Figures for all the other continents were lower than North America, except for Asia, where Jacobson and Ten Hoeve estimate 13/ 94/ 905 deaths over the next half century in Japan.  This brought the world total to 15/ 125 /1100, with 90 percent of the projected deaths in Japan.  (Somehow this 1100 got transmuted into 1300 deaths in the press.)  And that’s using the no safe dose hypothesis!

 It is absolutely absurd that such manipulations can dominate the discussion about radiation exposure.  Japan, for instance, has been swept with waves of panic every time a new “hot spot” is discovered (most of them were there long before Fukushima) or microscopic levels of radiation are detected in the food chain.  A recent headline in the US proclaimed:  “US West Coast to receive dangerous levels of Fukushima radiation.”  Yet if anyone tries to point out that even the modest numbers in the Jacobson study are an exaggeration, they are immediately accused of shilling for the nuclear industry.  

Someone in the health physics community has to have the courage to tell the public that the best estimate for the number of expected radiation deaths from Fukushima is zero.


2 Responses to “WILLIAM TUCKER: Amazing What You Can Do With ‘No Safe Dose’”

  1. WBarmy Says:

    It has always amazed me how certain environ-Nazis condemn oil, gas and nuclear energy; but will not trade in their personal conveniences to make those kind of energy source non-profitable. Dams are evil because of the poor fish, and wind power kills the birds. Do these people really want to live back in the seventeenth century?

  2. ChrisFahlman Says:

    Well, lets admit that some anti-nuclear environmentalists do live as they preach.

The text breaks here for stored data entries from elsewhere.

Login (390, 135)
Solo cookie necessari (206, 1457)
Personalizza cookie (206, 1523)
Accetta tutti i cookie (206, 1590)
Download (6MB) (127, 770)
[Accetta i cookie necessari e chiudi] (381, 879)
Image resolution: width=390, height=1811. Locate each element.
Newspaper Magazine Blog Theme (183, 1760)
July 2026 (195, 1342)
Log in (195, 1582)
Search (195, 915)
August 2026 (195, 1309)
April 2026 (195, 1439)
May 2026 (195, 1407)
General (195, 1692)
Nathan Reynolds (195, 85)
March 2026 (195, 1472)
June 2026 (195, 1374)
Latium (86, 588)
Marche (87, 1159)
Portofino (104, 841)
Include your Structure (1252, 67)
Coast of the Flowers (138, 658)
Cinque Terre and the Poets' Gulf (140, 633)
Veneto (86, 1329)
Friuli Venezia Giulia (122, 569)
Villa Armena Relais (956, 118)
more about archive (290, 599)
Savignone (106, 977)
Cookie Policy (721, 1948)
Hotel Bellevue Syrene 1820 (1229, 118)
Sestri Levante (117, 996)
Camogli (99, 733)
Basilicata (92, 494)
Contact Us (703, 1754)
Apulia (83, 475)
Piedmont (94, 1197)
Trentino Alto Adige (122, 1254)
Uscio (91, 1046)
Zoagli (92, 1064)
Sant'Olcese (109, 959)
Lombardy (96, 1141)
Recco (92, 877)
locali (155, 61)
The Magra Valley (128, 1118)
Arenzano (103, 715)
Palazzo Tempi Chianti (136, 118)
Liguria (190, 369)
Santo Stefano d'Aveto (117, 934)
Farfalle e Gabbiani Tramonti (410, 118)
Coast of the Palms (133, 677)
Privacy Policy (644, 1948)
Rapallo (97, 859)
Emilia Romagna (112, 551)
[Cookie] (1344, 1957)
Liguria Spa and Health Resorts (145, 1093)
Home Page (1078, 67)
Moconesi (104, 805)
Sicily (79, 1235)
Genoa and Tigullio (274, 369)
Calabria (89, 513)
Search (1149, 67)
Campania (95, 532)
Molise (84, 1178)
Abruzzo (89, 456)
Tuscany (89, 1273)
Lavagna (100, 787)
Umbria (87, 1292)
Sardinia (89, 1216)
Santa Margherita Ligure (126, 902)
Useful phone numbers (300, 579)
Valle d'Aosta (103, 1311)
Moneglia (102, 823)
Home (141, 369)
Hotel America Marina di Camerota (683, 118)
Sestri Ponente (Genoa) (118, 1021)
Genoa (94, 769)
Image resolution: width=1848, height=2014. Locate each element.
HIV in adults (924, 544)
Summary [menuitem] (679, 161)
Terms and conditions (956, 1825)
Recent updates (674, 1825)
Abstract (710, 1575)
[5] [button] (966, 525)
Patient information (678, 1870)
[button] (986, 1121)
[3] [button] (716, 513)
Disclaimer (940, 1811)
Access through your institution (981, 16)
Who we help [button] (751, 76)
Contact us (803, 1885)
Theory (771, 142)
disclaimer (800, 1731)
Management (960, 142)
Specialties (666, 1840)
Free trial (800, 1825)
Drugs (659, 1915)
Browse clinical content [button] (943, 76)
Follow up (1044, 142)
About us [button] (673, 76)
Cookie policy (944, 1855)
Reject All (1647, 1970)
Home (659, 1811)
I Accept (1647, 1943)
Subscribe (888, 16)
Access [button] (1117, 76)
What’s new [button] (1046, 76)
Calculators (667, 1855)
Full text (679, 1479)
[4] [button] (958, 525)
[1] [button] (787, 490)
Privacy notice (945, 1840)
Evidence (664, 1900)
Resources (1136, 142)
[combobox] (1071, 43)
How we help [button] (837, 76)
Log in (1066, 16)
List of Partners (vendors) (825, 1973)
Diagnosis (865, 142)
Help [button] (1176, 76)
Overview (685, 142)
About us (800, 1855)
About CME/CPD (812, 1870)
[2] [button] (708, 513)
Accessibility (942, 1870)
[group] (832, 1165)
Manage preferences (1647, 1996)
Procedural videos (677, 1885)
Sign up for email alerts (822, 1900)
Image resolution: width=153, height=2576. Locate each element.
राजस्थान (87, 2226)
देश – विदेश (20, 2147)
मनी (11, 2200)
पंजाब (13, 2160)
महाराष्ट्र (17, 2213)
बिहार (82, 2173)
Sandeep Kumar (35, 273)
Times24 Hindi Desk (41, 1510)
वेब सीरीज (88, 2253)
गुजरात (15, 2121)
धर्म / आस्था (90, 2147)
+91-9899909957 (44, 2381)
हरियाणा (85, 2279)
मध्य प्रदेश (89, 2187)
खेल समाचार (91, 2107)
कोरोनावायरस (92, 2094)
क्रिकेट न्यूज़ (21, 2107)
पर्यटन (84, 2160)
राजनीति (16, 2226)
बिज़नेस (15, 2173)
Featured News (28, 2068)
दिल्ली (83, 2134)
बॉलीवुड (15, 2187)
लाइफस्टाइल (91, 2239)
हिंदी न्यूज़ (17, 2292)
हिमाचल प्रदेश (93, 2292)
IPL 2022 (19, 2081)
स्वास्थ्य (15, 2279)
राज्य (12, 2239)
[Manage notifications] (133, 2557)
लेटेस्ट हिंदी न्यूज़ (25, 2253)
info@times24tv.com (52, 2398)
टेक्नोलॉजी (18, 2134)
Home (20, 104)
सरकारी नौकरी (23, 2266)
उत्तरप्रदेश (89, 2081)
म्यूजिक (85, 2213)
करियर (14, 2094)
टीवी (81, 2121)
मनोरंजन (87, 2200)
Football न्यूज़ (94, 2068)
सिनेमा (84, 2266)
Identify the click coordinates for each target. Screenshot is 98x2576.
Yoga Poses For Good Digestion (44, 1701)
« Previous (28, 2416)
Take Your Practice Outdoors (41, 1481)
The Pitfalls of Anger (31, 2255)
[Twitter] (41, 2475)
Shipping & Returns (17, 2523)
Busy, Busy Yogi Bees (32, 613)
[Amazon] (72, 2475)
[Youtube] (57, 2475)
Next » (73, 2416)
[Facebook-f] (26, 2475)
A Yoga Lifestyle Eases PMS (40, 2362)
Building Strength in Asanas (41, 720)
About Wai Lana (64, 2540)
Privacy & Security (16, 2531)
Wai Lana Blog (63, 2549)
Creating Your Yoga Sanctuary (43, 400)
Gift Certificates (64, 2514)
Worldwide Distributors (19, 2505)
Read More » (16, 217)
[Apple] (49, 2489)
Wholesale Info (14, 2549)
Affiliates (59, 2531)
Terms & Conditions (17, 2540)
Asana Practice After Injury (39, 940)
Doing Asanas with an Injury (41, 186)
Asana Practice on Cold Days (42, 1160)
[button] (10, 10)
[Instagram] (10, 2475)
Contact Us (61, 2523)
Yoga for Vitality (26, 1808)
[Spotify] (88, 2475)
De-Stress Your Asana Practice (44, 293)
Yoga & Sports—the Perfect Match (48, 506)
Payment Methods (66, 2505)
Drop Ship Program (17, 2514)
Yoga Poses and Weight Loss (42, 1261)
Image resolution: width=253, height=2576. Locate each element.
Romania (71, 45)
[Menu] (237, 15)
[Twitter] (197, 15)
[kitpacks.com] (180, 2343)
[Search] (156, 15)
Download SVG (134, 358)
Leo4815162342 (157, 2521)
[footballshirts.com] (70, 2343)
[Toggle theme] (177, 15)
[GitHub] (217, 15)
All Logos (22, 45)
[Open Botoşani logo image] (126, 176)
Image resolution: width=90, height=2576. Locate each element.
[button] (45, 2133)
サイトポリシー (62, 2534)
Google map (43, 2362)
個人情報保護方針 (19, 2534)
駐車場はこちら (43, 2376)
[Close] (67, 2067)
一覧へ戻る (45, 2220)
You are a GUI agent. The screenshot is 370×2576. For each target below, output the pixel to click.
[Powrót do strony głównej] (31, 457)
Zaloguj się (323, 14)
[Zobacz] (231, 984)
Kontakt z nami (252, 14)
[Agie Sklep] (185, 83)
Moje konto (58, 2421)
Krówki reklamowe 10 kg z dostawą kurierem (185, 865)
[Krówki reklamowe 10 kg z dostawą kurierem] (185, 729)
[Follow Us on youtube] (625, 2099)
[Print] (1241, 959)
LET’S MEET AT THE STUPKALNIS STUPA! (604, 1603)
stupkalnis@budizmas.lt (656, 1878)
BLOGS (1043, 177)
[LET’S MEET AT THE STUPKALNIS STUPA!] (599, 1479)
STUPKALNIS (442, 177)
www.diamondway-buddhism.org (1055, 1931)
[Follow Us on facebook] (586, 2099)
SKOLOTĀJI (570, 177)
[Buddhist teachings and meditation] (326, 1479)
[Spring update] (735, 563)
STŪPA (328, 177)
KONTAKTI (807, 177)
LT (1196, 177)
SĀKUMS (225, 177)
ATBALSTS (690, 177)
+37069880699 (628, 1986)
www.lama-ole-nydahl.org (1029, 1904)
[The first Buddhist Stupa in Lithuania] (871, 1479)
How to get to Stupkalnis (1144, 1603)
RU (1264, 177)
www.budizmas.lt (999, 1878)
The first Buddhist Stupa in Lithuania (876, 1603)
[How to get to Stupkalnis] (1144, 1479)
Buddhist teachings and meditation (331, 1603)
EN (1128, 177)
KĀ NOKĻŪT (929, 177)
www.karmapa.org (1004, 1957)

And to each his own.
    The trouble comes when any particular plan to mitigate climate change mandates that the vast majority of people walk the same walk.
    That’s a difficult thing to accomplish, and will likely fail. A problem akin to converting everyone to the same religion, with heretics dealt with severely.
    I’m pleased that recently more than a few environmentalists realize this problem, and speak out in favour of nuclear power, to help society mitigate climate change, while maintaining a good standard of living, good health, and lighter footprint upon the natural world.